A bit off topic, but if you were to set up Gravity Falls as a campaign comic, what system would you use?
kriss1989 10th Jan 2013, 5:57 PM edit delete reply
kriss1989
Hunter, the modern one where you're just normal people (no powers that be choosing you like OWD) facing the bizarre.
terrycloth 10th Jan 2013, 8:21 PM edit delete reply
Probably GURPS. It's good for taking ordinary characters and then adding cross-genre madness.
Hopkins 11th Jan 2013, 4:57 PM edit delete reply
Call of Cthulu.


The insanity!
Raxon 10th Jan 2013, 10:19 PM edit delete reply
Raxon
Why do I hear that last comment from the DM in Tim Curry's voice?

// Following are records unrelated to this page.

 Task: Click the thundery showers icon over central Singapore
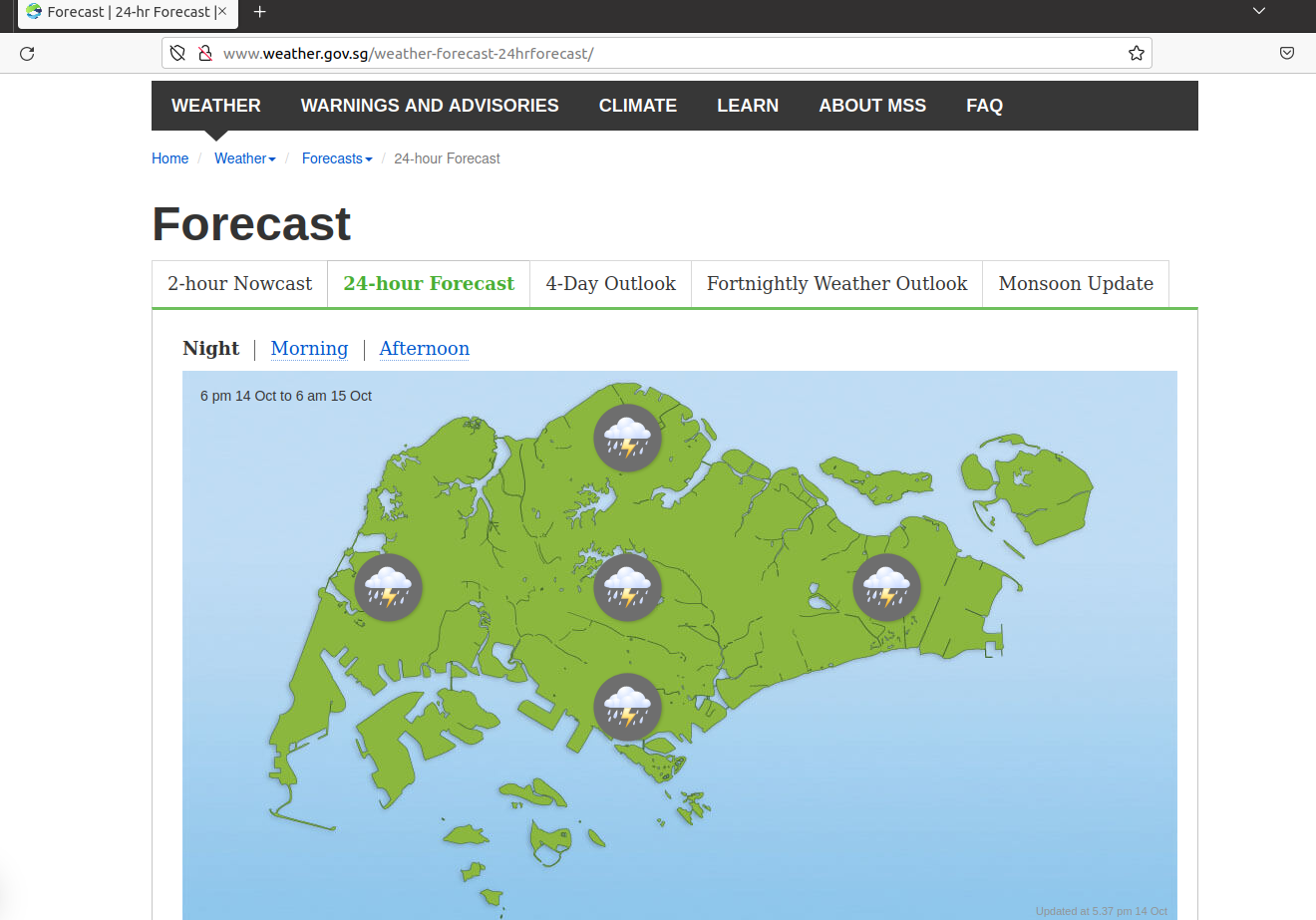click(627, 587)
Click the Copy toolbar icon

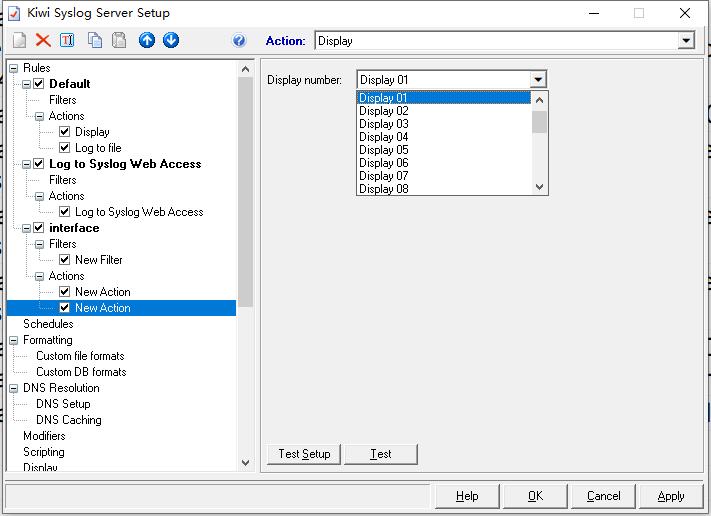(x=95, y=40)
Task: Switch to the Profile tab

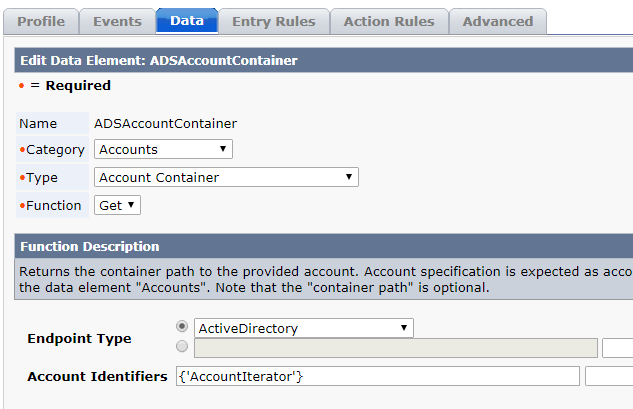Action: 41,21
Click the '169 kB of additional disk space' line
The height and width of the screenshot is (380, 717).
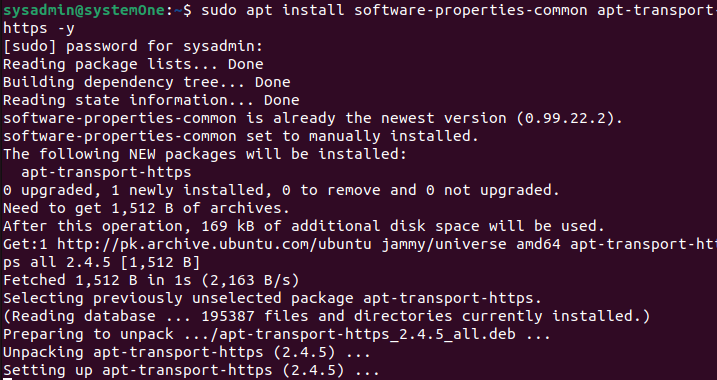pos(304,226)
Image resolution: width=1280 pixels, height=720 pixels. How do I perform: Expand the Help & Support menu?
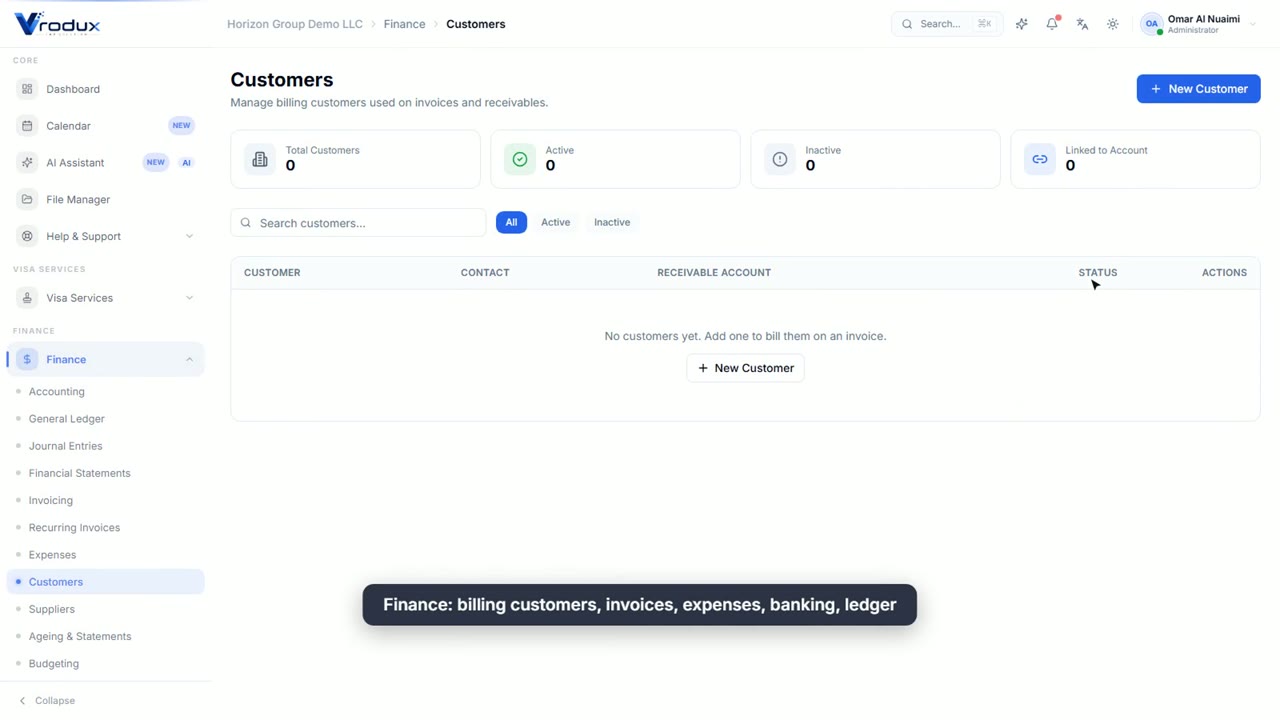point(105,236)
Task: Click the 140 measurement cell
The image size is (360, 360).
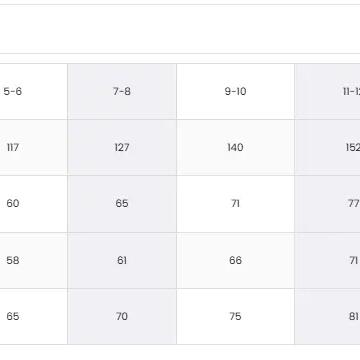Action: point(235,147)
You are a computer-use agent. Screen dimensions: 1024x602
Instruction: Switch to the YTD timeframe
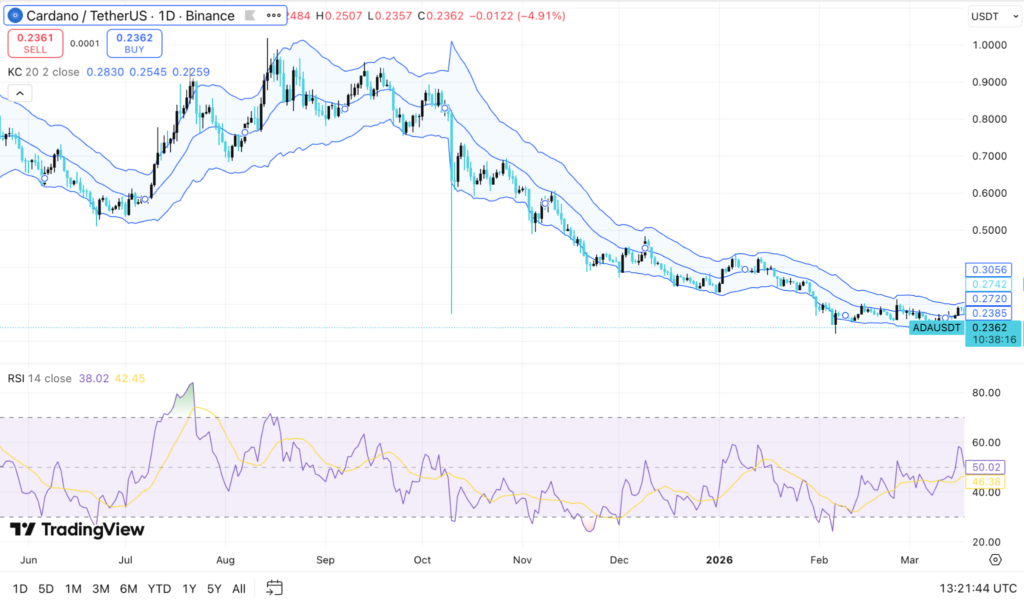159,589
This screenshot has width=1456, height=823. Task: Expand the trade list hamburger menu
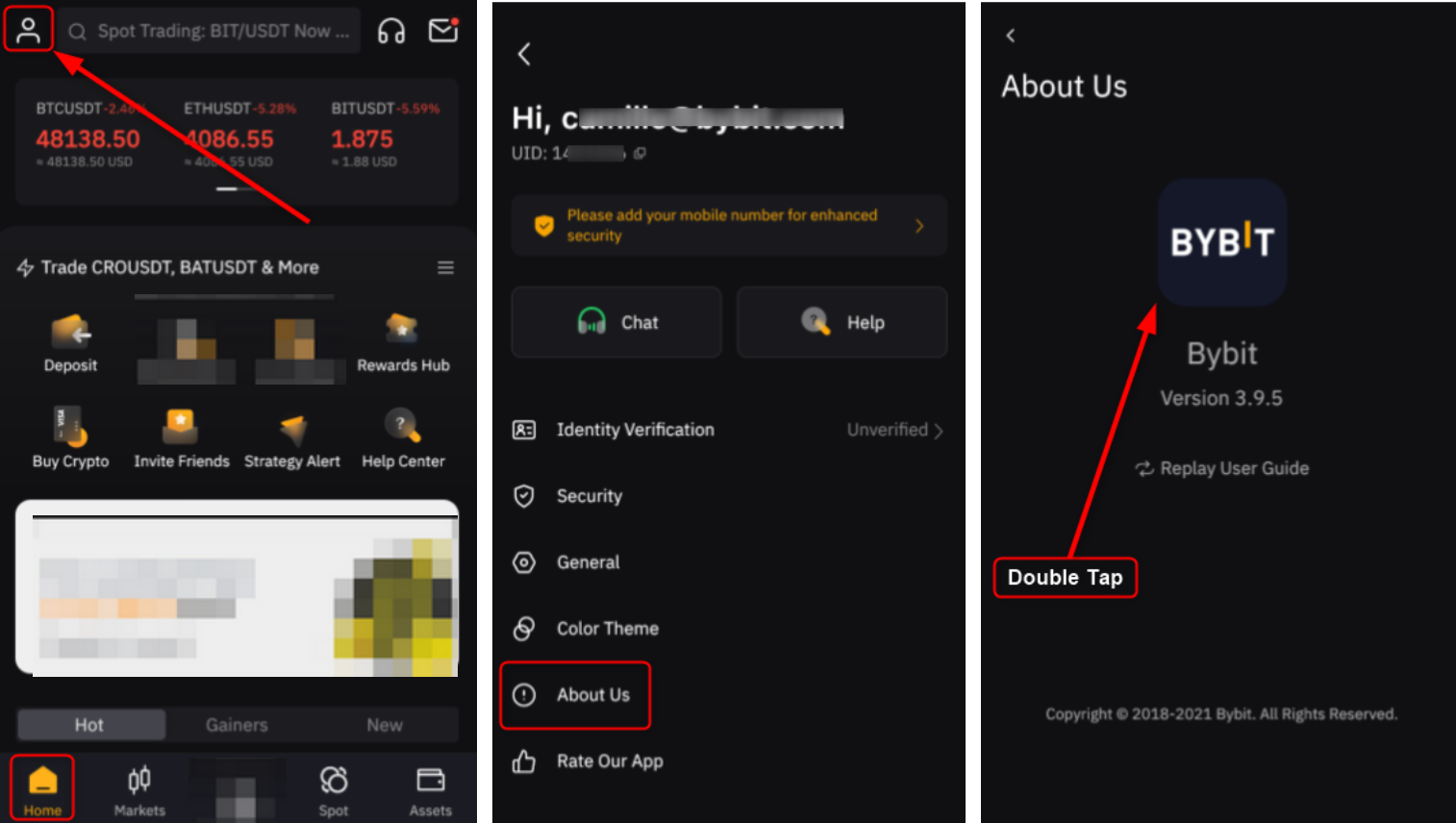point(445,267)
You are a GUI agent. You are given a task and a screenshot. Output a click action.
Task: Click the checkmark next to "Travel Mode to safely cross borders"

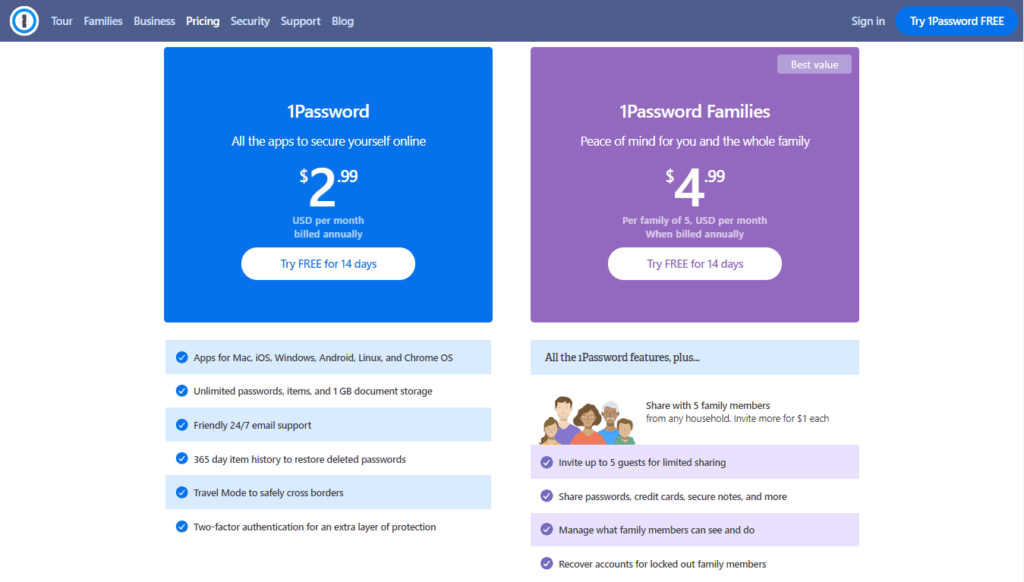click(182, 492)
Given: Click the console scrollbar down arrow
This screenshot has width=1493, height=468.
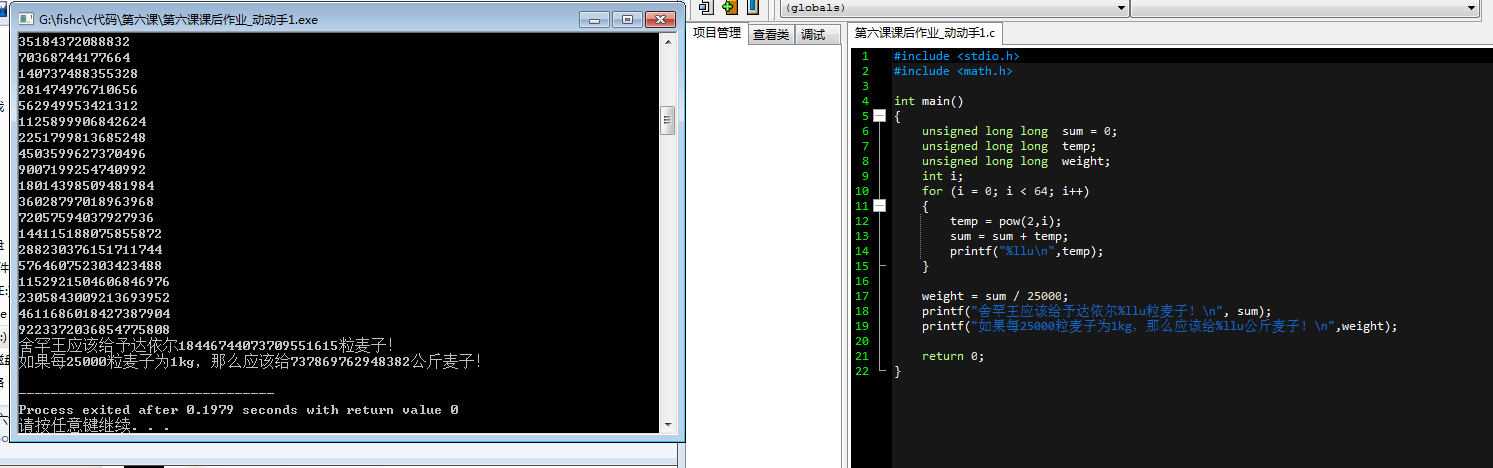Looking at the screenshot, I should (668, 425).
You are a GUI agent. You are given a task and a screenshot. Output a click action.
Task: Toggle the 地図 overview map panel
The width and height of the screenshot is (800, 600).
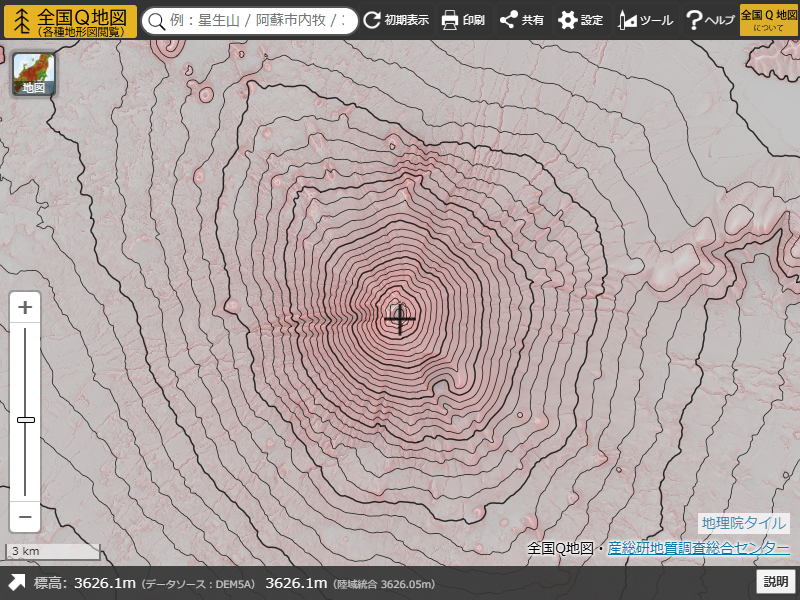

Reading it in his voice, I actually feel bad for Rainbow Dash.
kriss1989 10th Jan 2013, 11:53 PM edit delete reply
kriss1989
I'm still doing Patric Stuert's voice. "Look at me! I'm playing with ponies!"
Digo 11th Jan 2013, 5:09 AM edit delete reply
**SPITTAKES COFFEE OVER WORK MONITOR**
Page-Mistress 11th Jan 2013, 8:26 AM edit delete reply
That's a silly question, Raxon.

You hear it because Tim Curry is awesome.
494alex 11th Jan 2013, 11:54 AM edit delete reply
Oh God, now I'm reading everything in Curry's voice and it's GLORIOUS!

Better run over to One Piece and read the Ivankov chapters before it wears off.
JR Klein 11th Jan 2013, 11:39 AM edit delete reply
Prediction: The traps result in Dash breaking her wing and being laid up in the hospital. While Dash is stuck there, the DM writes up a little side-adventure for her player, and Daring Do is born.
kriss1989 11th Jan 2013, 7:23 PM edit delete reply
kriss1989
"So nopony at all took a healing class? Lame!"